| Titre original: | Barakat ! |
| Réalisateur: | Djamila Sahraoui |
| Sortie: | Cinéma |
| Durée: | 96 minutes |
| Date: | 13 septembre 2006 |
| Note: | |
L'Algérie dans les années 1990. Amel travaille comme médecin urgentiste. Lorsqu'elle rentre tard un soir, après avoir emmené le fils de la voisine à l'hôpital pour une crise d'appendicite, elle découvre que son mari Mourad, un journaliste, n'est pas rentré de la nuit. Puisque les autorités ne s'inquiètent guère de cette disparition dans un pays en état de guerre civile, Amel prend la recherche dans ses propres mains.

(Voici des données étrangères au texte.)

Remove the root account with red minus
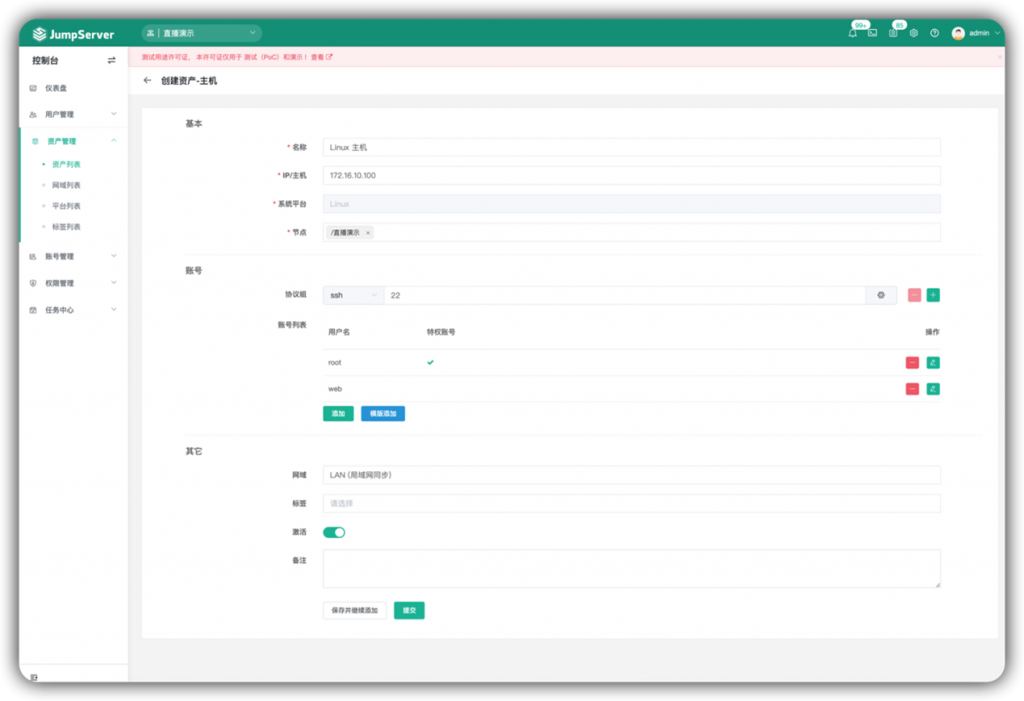This screenshot has height=701, width=1024. click(912, 363)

Avec Khadidja, une infirmière âgée de son hôpital, elle part dans les montagnes, suite à l'indice de son voisin garagiste.
Critique de Tootpadu
La guerre civile en Algérie n'apparait plus tellement dans l'actualité ces temps-ci, alors que le conflit est loin d'être réglé. Ce film à la simplicité aussi belle que triste constitue par conséquent une occasion idéale pour se replonger dans un climat d'insécurité permanente. Le point de vue que Djamila Sahraoui adopte dans son premier long-métrage de fiction ajoute en plus une complexité bienvenue à cette odyssée de deux femmes décidées à se battre.
Entre Amel et Khadidja naît en effet une sorte de complicité envenimée, un lien fort et contradictoire entre deux générations et deux parcours dissemblables. Les raisons qui poussent la vieille résistante à accompagner sa jeune collègue demeurent ainsi aussi vagues que l'engagement du mari d'Amel et ses propres convictions. Si les deux femmes partent sur un indice suspect loin de la sécurité trompeuse de la ville, c'est parce que c'est le seul moyen, aussi minime et désemparé soit-il, qui leur reste face à l'inertie des autorités et la précarité générale. La soif d'action et de réaction de ses deux héroïnes ordinaires, la réalisatrice les décrit sans le moindre pathos et sans s'apitoyer sur les multiples revers pendant leur quête. Elle fait cependant preuve d'une grande sensibilité pour capter la douleur et le désespoir passager de ses personnages. Les moments de souffrance et les renaissances éphémères de l'envie de vivre se succèdent dans un rythme ferme et peu spectaculaire.
Le jeu tendu entre Rachida Brakni et Fattouma Bouamari, toutes deux excellentes, confère enfin une force palpable à ce voyage subtilement édifiant.